New World
Rare Shakespeare in Moss Landing.
Thursday, April 30, 2009
Terry Taylor says it’s fate, but perhaps it’s the Bard’s ghost working in mysterious ways. Either way, his nonlinear story of how the Shakespeare Society of America came to be relocated in Moss Landing begins in 1607, when Captain John Smith and English colonists landed in Jamestown. Months later, Indians captured Smith and, according to legend, Pocahontas convinced her father to spare Smith’s life. Four years later, Shakespeare’s The Tempest portrays a relationship between a native girl and a ship captain.
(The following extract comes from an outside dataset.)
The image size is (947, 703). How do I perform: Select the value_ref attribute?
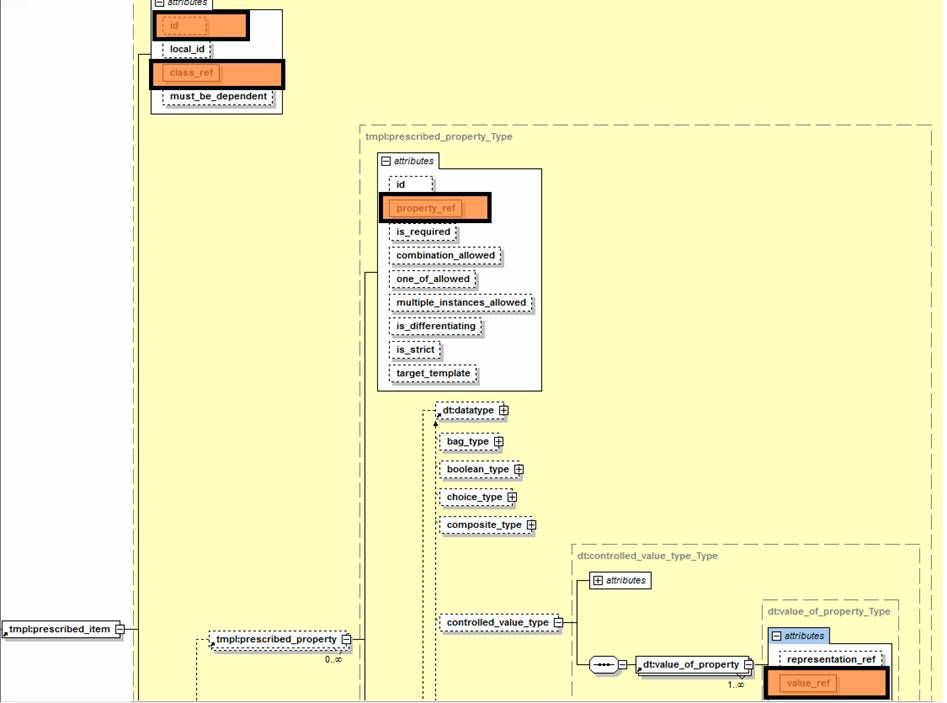(x=809, y=683)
Fast-forward a couple hundred years to 2008, when the 41-year-old nonprofit society moves here from L.A. and begins unpacking its tens of thousands of rare books (dating back as far as 1520), 50 Bard busts, Globe Theatre models, playbills from the 1700s, original artwork, and other museum pieces and memorabilia. Taylor puts a blue metal fish decoration on display, an homage to The Tempest and the society’s new digs in a sleepy fishing town. A local comes in, looking for a boat ornament.
“He wanted a blue fish,” says Taylor, CEO of the society. “His name: John Smith. His boat: Pocahontas.
“Why are we in Moss Landing? I call it fate.”
On April 23, the New Shakespeare Society celebrated the opening of its new facility. Visitors nibbled cold cuts and Whole Enchilada stuffed artichokes and sipped red wine and coffee. Shelia Taylor’s Elizabethan skirt swishes between display cases housing Shakespeare beer steins, teacups and saucers, oil paintings of the Bard piled 10 deep and boxes labeled “fragile,” “costumes and wigs,” and “misc.”
“I sent invitations to the Queen of England, the Secretary General of the U.N., cultural attachés, Obama and the First Family, the governor,” Terry says. “The Secretary General’s office said he was traveling. I replied, ‘Well, make sure he comes at his first convenience.’ I’m confident he will.”